Some carmakers continue to produce vehicles, but without chips they park them in large parking lots and wait for the necessary semiconductors to be delivered. Well, chip saving is also a common solution. This can be done by delivering cars without some features; GM, for example, has stopped supplying equipment accessories such as an automatic start-stop system or a fuel management module.
Who benefits most from the crisis?
Each coin has two sides, and whenever someone gets into trouble, there are opportunities. Someone is losing or stagnating, someone is profiting. In this case, semiconductor manufacturers and, of course, their suppliers began to benefit. And given the acute shortage of semiconductors and how many the world will need in the coming years, this segment will grow significantly.

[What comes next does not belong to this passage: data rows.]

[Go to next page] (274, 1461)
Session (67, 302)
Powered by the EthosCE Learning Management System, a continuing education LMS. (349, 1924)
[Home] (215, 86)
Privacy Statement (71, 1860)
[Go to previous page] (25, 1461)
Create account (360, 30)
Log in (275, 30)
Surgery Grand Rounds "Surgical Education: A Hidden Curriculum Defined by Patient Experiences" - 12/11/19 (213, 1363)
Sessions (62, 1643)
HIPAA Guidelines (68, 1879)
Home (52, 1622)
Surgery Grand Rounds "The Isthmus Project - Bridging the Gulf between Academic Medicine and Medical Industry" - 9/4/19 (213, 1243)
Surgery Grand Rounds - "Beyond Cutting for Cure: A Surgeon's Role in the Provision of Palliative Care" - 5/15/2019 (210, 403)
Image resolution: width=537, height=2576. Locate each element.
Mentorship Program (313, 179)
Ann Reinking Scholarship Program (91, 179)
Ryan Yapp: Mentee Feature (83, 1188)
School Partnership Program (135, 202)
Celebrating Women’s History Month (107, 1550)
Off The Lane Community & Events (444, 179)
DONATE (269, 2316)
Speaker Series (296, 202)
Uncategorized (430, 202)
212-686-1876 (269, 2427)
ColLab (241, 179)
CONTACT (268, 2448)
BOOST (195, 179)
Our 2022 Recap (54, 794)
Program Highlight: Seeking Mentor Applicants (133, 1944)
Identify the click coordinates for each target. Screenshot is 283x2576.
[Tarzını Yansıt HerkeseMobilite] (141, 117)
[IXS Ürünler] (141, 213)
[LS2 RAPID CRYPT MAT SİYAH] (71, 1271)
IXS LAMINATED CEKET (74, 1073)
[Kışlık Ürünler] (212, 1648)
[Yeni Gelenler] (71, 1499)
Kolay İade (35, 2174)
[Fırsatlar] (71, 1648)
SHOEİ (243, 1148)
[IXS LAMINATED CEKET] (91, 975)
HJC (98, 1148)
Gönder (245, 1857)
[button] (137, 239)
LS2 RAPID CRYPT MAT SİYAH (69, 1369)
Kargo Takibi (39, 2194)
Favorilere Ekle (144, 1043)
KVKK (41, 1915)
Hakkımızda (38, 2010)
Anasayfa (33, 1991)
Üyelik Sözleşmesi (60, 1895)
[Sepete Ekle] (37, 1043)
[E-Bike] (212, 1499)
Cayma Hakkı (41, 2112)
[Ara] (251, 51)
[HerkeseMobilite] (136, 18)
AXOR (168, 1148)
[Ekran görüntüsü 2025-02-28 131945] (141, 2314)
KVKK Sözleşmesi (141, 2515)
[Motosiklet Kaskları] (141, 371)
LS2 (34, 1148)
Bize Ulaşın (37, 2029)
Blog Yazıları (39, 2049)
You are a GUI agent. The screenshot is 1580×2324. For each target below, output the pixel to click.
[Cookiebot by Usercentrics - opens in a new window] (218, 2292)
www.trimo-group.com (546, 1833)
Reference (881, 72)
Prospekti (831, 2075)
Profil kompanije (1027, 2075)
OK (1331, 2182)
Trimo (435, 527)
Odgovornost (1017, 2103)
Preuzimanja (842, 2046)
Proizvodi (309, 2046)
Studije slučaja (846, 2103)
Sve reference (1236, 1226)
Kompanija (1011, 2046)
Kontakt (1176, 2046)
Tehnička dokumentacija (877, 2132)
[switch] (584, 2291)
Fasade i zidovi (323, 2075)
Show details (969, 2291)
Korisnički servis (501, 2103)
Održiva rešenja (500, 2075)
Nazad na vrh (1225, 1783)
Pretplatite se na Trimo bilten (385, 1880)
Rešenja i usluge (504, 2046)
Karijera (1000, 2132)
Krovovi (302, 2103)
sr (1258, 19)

Companies that are best prepared for this situation include ASML, Qualcomm, Intel, Micron, Samsung, Texas Instruments, Taiwan Semiconductor Manufacturing Company (TSMC), but many others. Highlights are Intel, Samsung and TSMC, as these companies are currently expanding their production capacity. Well, ASML, which is one of TSMC’s suppliers, is in a good position. This brand, in turn, is a supplier to Qualcomm and Apple.
Therefore, semiconductor manufacturing will guarantee these companies a profit and they should have a bright future. So, would you invest in them? Or will it be completely different in the end?